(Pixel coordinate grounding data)
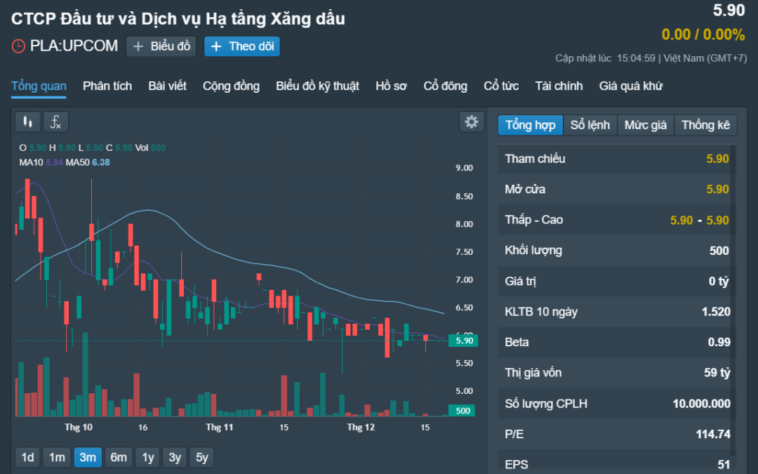
Task: Open the fx indicators tool
Action: tap(55, 121)
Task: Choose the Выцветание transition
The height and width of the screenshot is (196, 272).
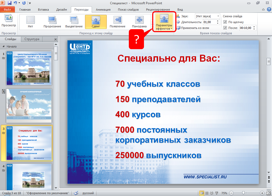Action: pyautogui.click(x=74, y=22)
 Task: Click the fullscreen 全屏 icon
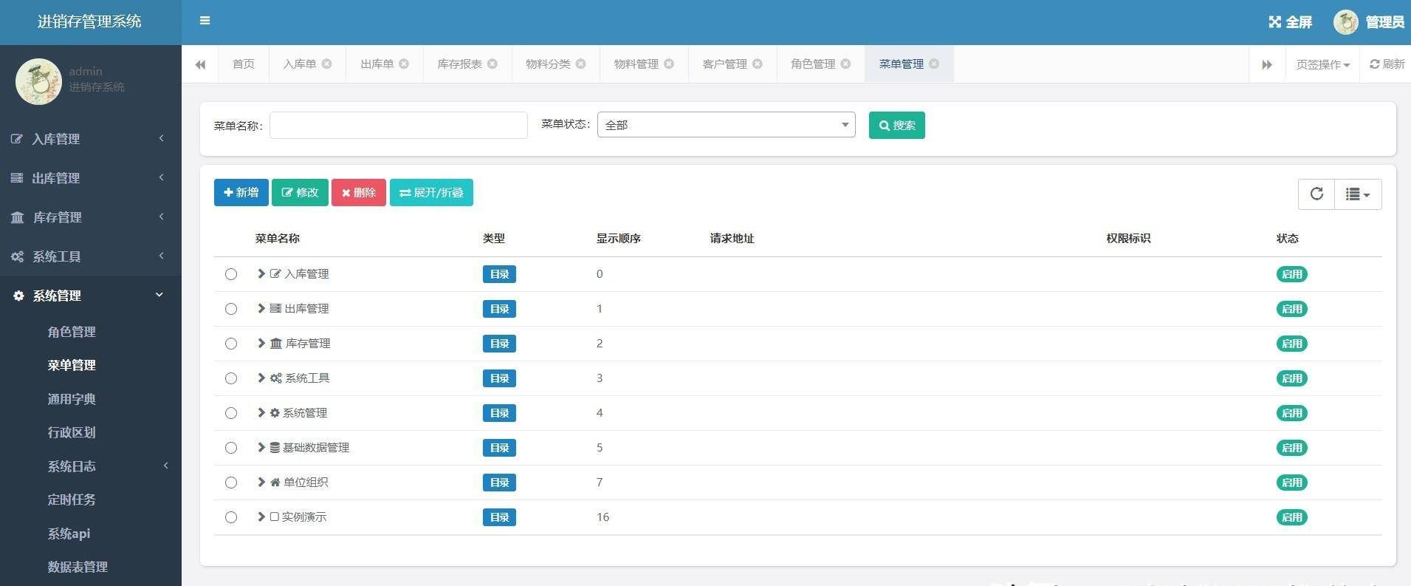[1274, 22]
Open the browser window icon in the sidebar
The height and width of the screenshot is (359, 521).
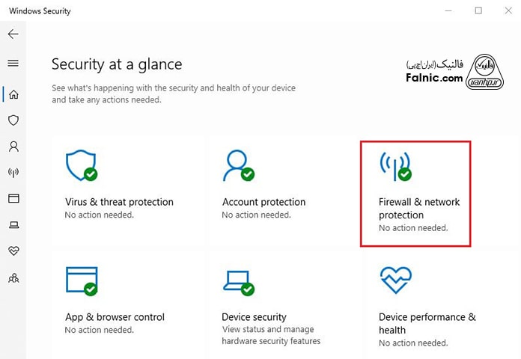[13, 198]

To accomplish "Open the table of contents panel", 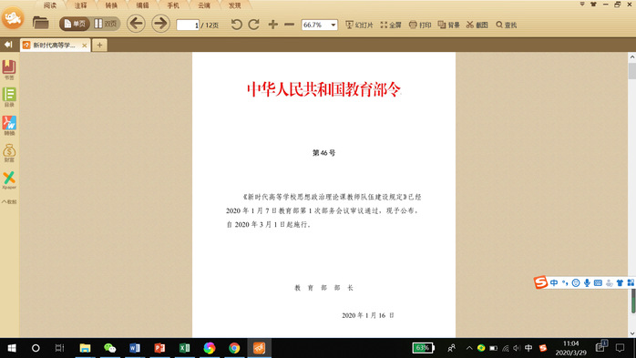I will coord(9,97).
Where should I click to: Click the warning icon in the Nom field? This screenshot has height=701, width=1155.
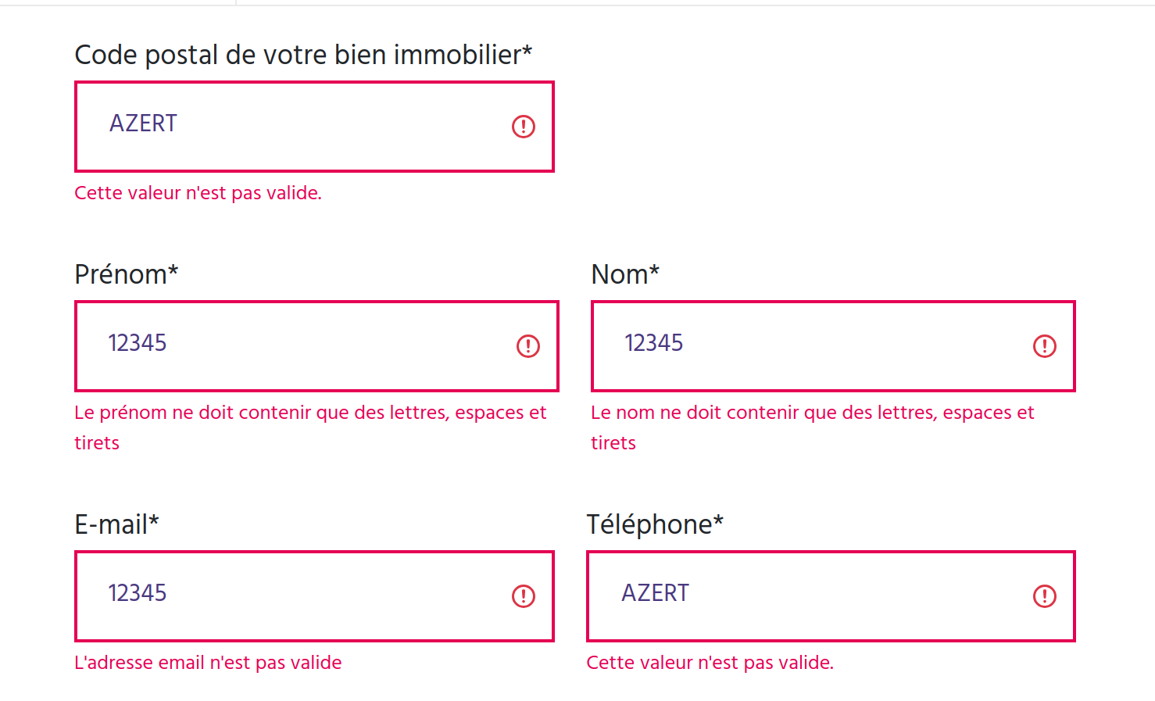(1044, 346)
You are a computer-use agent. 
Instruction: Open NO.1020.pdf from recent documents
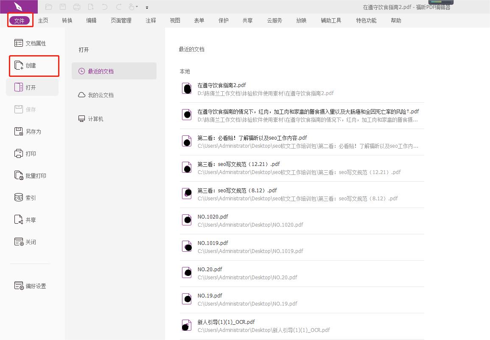(x=213, y=216)
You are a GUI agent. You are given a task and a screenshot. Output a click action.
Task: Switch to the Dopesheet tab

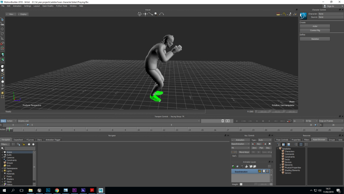pos(18,140)
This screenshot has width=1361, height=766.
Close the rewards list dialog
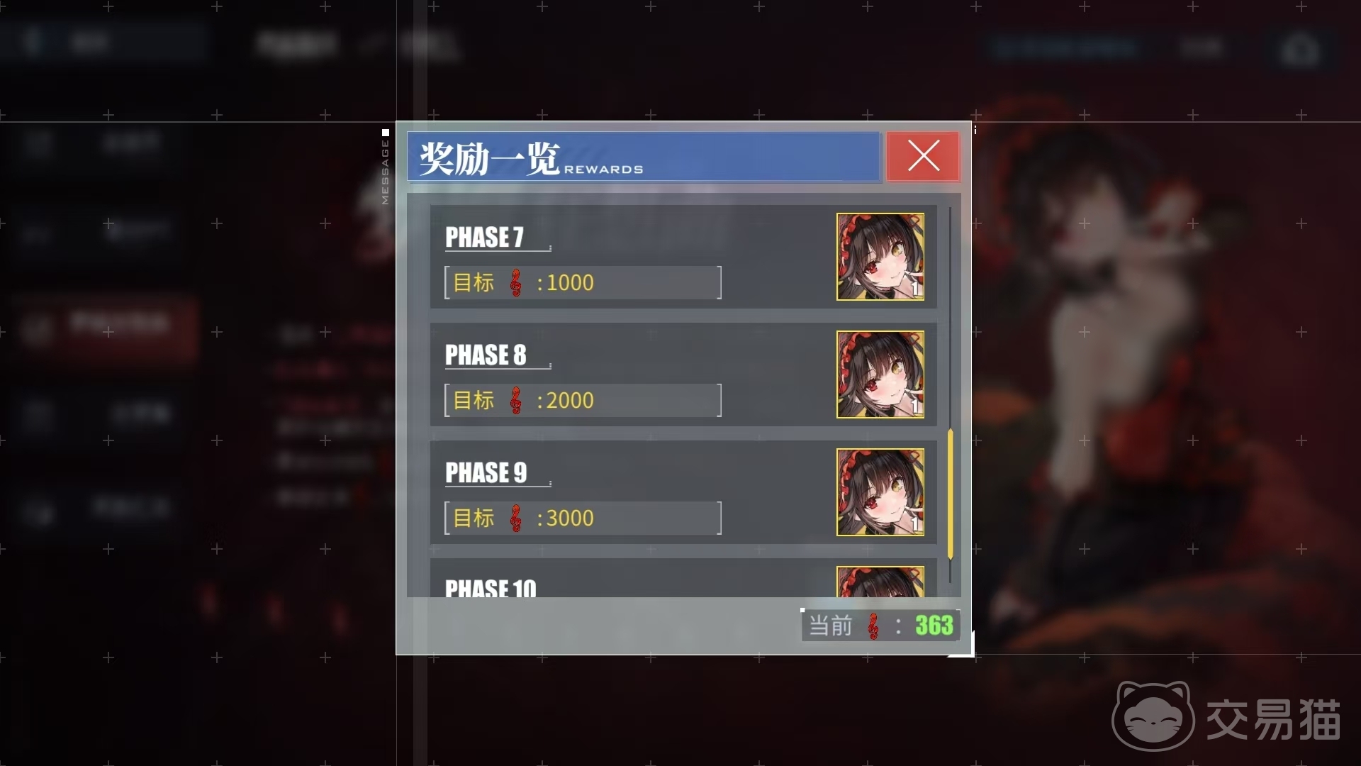pos(923,156)
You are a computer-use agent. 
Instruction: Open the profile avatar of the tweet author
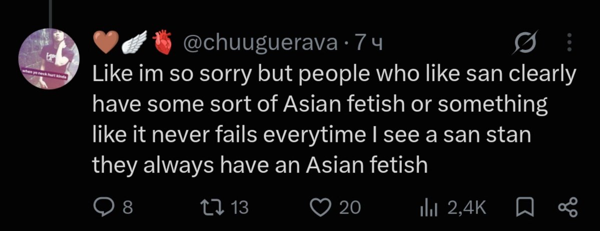[49, 59]
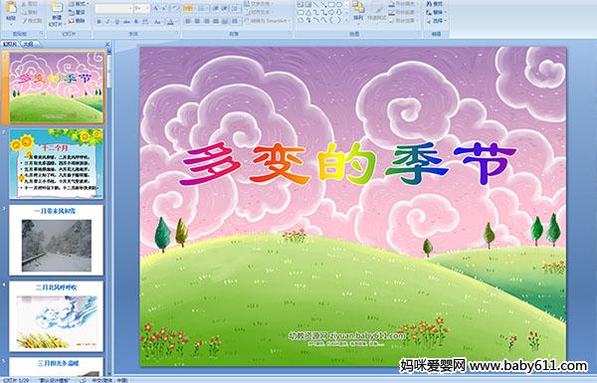Click the bullet list icon
Viewport: 597px width, 383px height.
click(x=188, y=8)
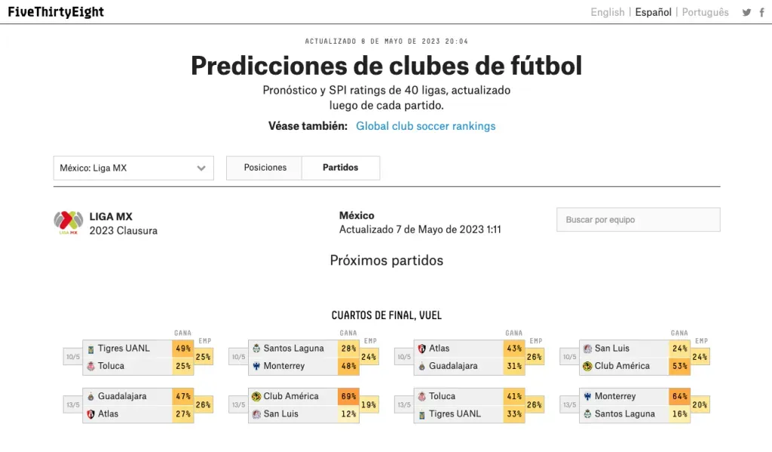Click the Twitter share icon
This screenshot has height=452, width=772.
pos(746,12)
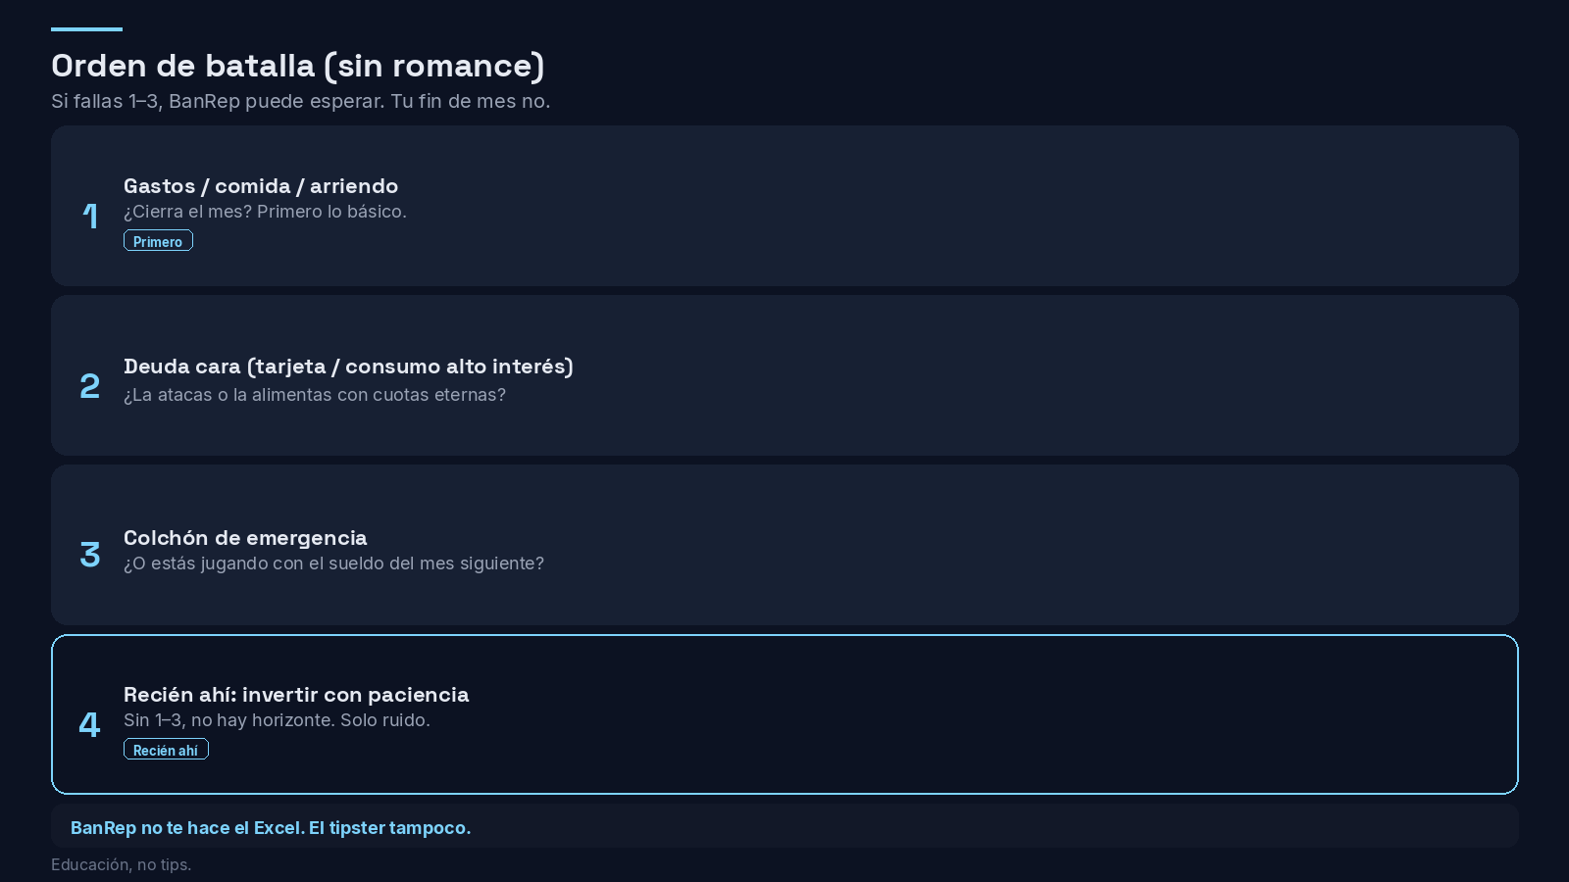The width and height of the screenshot is (1569, 882).
Task: Click the number 4 step indicator
Action: (x=89, y=724)
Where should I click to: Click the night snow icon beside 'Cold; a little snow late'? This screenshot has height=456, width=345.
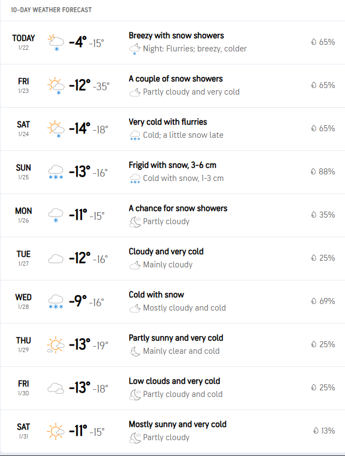click(x=135, y=136)
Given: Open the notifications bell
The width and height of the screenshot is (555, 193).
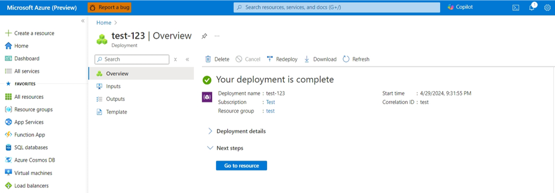Looking at the screenshot, I should pyautogui.click(x=532, y=7).
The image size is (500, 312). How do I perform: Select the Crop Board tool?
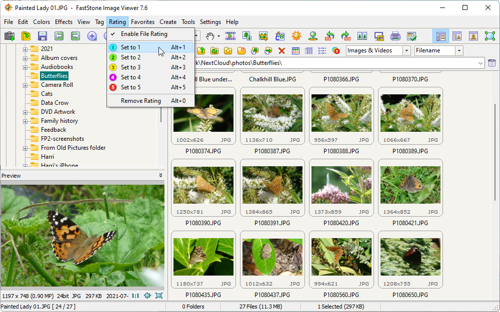click(264, 36)
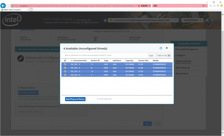This screenshot has width=224, height=136.
Task: Uncheck the EN_252 : 3 drive checkbox
Action: tap(65, 64)
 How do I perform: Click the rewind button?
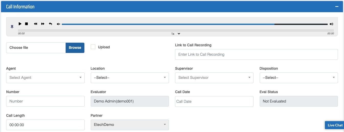(x=36, y=24)
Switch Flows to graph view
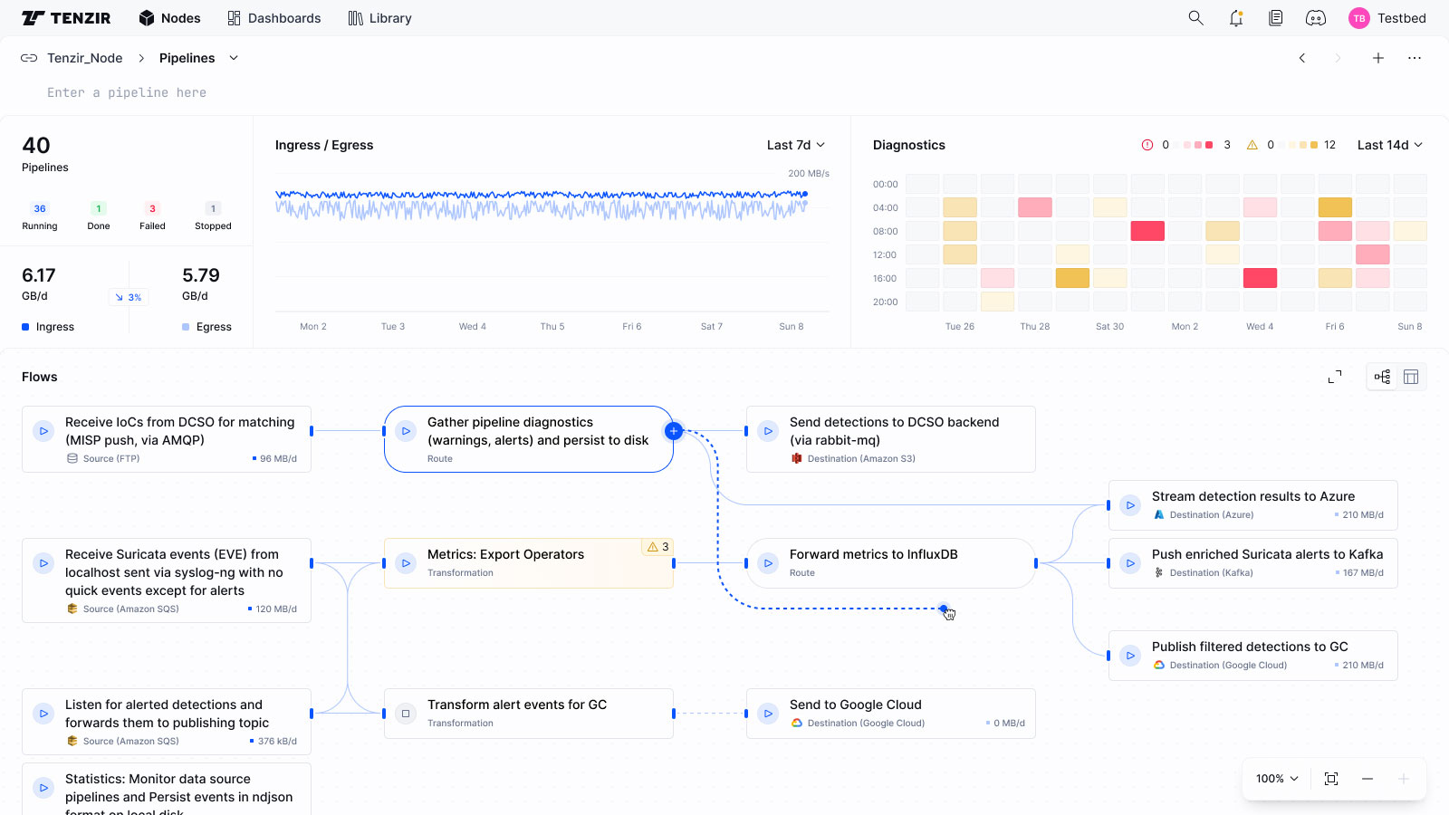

[Problem] Exclude all pictures and reproduce exactly the lines from the one containing "The image size" through the final line of the entries above.

[Expected answer]
The image size is (500, 312). How do I perform: Select the Crop Board tool?
click(264, 36)
This screenshot has width=224, height=136.
Task: Uncheck the EN_252 : 3 drive checkbox
Action: tap(65, 64)
 How do I perform: Click the rewind button?
(x=36, y=24)
Switch Flows to graph view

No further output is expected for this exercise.